Rituximab, chemotherapy led to HBV reactivation in lymphoma patients
Rituximab and CHOP-based chemotherapy led to hepatitis B virus reactivation among some patients with lymphoma, according to new study data.
Researchers in Taiwan conducted a prospective study of 150 patients with lymphoma and resolved hepatitis B virus (HBV) infection from 11 medical centers. Patients received first-line rituximab-cyclophosphamide, doxorubicin, vincristine and prednisolone (CHOP)-based chemotherapy (median treatment, six cycles per patient). HBV DNA was recorded at baseline and every 4 weeks for 1 year after completing chemotherapy. Patients who endured HBV reactivation — defined as a greater than 10-fold increase in HBV DNA — were treated with 0.5 mg entecavir daily for 48 weeks. Median follow-up, as of April 1, 2013, was 27.4 months.

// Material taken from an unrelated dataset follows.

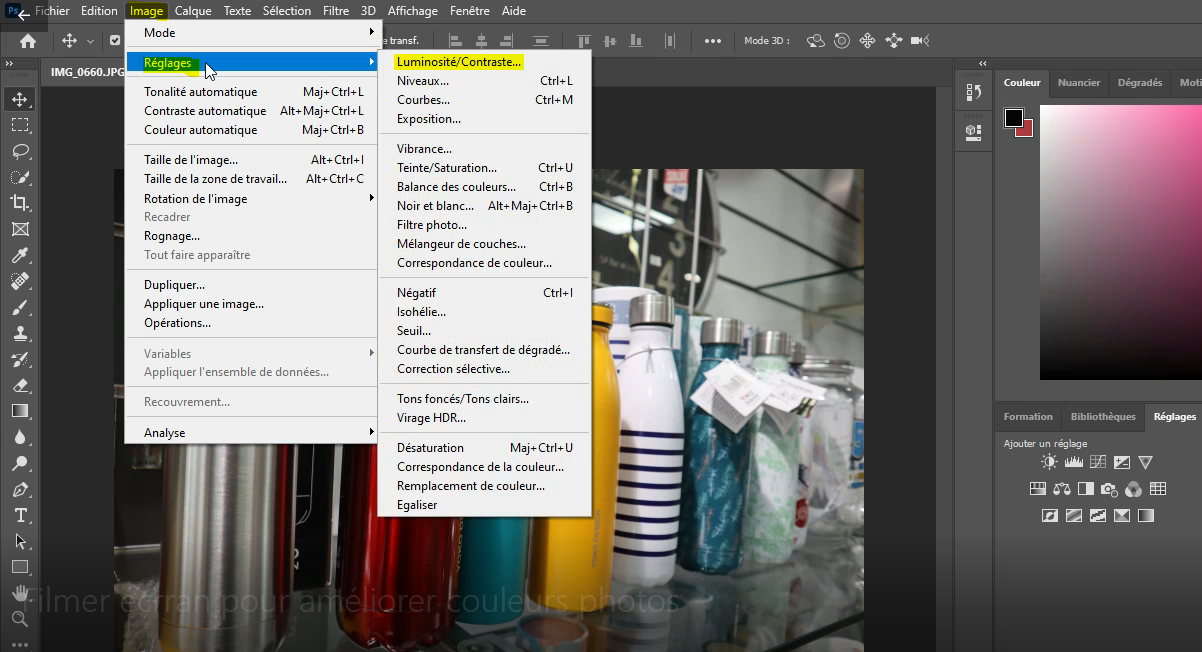
Task: Add a Curves adjustment from Réglages panel
Action: point(1097,462)
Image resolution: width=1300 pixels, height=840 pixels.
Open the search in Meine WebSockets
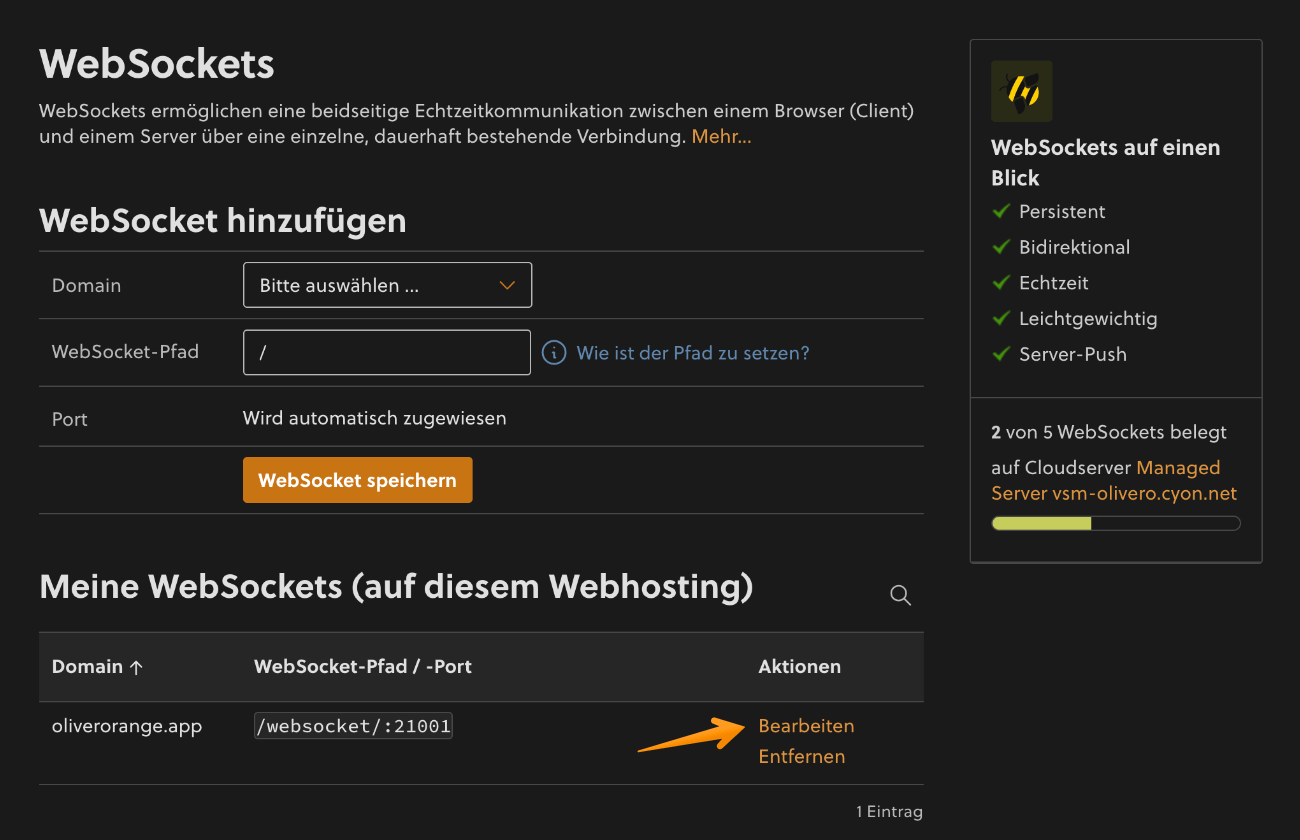tap(900, 594)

HBV reactivation occurred in 17 patients; nine episodes occurred during rituximab-CHOP chemotherapy for an incidence rate of 10.4 per 100 person-years. HBV-related hepatitis flares — defined as a threefold increase in serum ALT level beyond 100 IU/L — occurred in 6.4 cases of every 100 person-years. Hepatitis B surface antigen became positive in 12 patients, and hepatitis B e antigen was evident in seven patients. There were 59 complete responses and 47 partial responses to chemotherapy among 138 patients who had measurable tumors at baseline (76.8%; 95% CI, 68.9-83.6).
Three-year progression-free survival (PFS) and overall survival (OS) rates were 67.3% and 72.9%, respectively. Univariate analysis revealed that patients who experienced HBV reactivation had a lower OS rate (HR=1.93; 95% CI, 0.85-4.4) and lower PFS rate (HR=1.72; 95% CI, 0.64-4.8). In multivariate analysis, response to rituximab-CHOP chemotherapy was the only independent predictor for PFS (HR=0.09; 95% CI, 0.04-0.18). More than 10% of patients experienced a serious adverse event, including infection (n=32) and febrile neutropenia (n=27).
“The results … indicate that in lymphoma patients with resolved HBV infection, HBV reactivation induced by rituximab-CHOP chemotherapy is not uncommon and clinically significant,” the researchers concluded. “The evidence calls for a universal screening for HBV serological markers for lymphoma patients before starting chemotherapy.”
Disclosure: Ann-Lii Cheng, MD, reports she consults for Eisai and advises Daiichi Sankyo.